Chef de Caves (yep, that’s a fancy French word for our blue-collar sounding “winemaker”) Frédéric Panaïotis recently came through Phoenix to chat with distributor reps and big fish clients about the last harvest and how some of Ruinart’s key vintages are progressing. Sure, he ‘s always reminding people that Ruinart is the oldest Champagne house in the world (1729), that for a short period after the war, Ruinart was only distributed in one restaurant and one brothel, and that the brand has made a legendary comeback with legendary wines – key to almost all of them are Chardonnay grapes from two distinct regions of France.

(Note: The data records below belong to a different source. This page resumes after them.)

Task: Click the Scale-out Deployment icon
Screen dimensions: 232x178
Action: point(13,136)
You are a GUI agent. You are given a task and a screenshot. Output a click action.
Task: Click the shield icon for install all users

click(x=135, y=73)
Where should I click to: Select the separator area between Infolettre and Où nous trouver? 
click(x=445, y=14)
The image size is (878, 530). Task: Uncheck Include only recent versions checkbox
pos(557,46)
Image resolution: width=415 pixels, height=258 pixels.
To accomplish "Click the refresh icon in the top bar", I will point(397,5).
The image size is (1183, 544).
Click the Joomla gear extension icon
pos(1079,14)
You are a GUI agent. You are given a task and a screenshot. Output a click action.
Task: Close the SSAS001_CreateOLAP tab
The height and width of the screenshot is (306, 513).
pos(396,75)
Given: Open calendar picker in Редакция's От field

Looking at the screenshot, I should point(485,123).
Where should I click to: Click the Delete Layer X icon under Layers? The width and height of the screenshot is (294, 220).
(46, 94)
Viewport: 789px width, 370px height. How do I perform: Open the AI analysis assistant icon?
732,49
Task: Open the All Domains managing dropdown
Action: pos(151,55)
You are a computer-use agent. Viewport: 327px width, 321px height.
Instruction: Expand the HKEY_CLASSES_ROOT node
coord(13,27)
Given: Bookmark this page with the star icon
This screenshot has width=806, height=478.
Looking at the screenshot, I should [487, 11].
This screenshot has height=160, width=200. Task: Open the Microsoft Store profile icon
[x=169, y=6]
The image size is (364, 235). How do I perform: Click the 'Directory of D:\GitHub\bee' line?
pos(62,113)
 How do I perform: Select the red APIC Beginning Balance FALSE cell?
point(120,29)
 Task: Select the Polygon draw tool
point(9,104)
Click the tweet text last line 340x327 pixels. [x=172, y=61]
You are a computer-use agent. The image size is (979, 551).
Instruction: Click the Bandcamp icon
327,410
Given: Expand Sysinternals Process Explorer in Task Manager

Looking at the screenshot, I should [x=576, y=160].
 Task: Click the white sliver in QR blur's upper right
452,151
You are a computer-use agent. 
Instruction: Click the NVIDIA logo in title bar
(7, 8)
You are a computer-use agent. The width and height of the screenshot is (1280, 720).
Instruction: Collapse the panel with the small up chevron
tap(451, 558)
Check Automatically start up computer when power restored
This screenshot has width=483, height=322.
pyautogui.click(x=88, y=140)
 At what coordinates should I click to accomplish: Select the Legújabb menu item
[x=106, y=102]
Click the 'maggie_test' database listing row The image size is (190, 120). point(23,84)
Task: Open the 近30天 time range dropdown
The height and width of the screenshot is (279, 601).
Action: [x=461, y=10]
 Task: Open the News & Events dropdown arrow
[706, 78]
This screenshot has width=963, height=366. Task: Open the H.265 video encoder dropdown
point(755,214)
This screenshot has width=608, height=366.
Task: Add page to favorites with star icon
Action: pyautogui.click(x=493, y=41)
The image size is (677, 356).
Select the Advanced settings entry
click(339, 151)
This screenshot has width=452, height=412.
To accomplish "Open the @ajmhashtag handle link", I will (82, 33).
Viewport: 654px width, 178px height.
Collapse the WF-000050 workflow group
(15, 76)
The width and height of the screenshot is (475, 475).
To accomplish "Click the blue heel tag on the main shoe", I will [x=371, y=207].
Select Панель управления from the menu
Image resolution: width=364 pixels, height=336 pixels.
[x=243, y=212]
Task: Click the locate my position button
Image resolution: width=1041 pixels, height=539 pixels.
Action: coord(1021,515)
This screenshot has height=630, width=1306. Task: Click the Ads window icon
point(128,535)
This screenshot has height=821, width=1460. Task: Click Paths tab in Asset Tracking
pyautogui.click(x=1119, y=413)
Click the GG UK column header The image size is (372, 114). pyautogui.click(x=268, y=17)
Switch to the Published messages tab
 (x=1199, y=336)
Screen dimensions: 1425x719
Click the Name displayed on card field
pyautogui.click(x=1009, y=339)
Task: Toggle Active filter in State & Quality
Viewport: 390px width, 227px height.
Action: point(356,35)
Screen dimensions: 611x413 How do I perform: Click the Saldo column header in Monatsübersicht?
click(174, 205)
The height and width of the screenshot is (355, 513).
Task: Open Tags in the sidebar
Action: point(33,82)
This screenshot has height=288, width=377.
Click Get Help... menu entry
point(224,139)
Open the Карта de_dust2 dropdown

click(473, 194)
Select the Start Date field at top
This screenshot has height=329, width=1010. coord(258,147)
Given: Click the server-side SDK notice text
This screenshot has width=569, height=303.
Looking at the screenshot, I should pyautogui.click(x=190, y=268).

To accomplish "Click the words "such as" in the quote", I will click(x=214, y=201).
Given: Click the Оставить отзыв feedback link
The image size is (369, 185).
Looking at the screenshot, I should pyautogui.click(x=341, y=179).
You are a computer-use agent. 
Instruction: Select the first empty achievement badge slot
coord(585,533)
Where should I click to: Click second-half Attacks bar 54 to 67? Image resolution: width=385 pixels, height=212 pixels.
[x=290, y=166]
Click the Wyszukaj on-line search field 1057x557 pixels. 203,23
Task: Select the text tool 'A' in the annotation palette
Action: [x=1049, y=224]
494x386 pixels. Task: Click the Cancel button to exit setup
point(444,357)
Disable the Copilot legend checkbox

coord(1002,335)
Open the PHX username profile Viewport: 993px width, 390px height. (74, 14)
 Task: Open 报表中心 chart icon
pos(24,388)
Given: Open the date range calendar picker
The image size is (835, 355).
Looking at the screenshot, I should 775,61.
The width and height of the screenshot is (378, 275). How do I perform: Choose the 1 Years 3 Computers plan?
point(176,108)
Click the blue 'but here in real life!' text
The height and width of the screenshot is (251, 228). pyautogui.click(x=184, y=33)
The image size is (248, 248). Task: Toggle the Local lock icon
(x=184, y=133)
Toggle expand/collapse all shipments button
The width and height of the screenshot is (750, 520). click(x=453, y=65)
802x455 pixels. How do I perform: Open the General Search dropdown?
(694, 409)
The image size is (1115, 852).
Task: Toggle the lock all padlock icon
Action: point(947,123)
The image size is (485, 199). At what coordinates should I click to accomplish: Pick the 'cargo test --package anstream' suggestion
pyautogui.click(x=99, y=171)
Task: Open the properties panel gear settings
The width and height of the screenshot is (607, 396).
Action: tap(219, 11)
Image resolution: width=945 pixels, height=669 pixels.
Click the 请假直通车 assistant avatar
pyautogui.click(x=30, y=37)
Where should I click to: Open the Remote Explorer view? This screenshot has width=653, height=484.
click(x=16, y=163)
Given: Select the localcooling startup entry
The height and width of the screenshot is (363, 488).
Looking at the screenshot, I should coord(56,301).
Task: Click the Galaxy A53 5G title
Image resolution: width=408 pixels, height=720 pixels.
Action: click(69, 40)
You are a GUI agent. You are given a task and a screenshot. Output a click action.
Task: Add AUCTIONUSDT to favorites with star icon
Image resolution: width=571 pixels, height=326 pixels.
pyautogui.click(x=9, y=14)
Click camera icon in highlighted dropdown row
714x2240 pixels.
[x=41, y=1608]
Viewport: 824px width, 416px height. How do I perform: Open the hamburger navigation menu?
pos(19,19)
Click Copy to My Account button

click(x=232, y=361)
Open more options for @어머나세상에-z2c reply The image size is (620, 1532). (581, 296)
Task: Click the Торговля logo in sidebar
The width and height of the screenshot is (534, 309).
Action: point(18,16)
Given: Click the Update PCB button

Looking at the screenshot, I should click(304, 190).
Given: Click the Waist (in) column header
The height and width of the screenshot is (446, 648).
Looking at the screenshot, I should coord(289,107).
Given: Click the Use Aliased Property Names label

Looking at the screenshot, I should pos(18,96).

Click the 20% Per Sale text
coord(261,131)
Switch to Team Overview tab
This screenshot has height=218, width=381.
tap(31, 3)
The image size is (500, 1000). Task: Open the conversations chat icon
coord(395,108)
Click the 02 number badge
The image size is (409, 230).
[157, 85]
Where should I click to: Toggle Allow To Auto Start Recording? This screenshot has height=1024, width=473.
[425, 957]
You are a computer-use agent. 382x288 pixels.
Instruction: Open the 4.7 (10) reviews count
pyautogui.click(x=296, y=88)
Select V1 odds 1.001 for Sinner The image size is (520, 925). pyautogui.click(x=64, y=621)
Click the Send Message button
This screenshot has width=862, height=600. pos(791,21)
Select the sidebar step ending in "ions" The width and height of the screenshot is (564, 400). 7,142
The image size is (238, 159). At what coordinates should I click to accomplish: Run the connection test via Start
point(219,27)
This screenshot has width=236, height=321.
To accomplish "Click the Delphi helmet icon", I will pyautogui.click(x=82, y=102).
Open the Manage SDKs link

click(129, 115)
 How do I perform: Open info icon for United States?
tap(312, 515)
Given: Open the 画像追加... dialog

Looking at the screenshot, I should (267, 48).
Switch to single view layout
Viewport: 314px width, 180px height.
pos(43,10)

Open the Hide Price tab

Click below to watch our interview with Panaïotis after one of his seminars at the Westin Kierland. During the segment, he chats about the delicacy of cellared Champagne and how Ruinart has a style/vintage meant for any occasion, whether that’s a celebratory toast or late night, but never, ever, in a mimosa. He thinks the people who drink Ruinart are quality-seekers, sure, but they don’t succumb to household names, drinking only what that ad in Wine Spectator tells them to.

Besides shopping for Ruinart at BevMo!, Sportsman’s, or AJ’s Fine Foods, subscribe to our Twitter feed @eateraz for a list of local restaurants we were surprised to hear carry this perfect Champagne. See, it’s good to not know things, and then, well, know them.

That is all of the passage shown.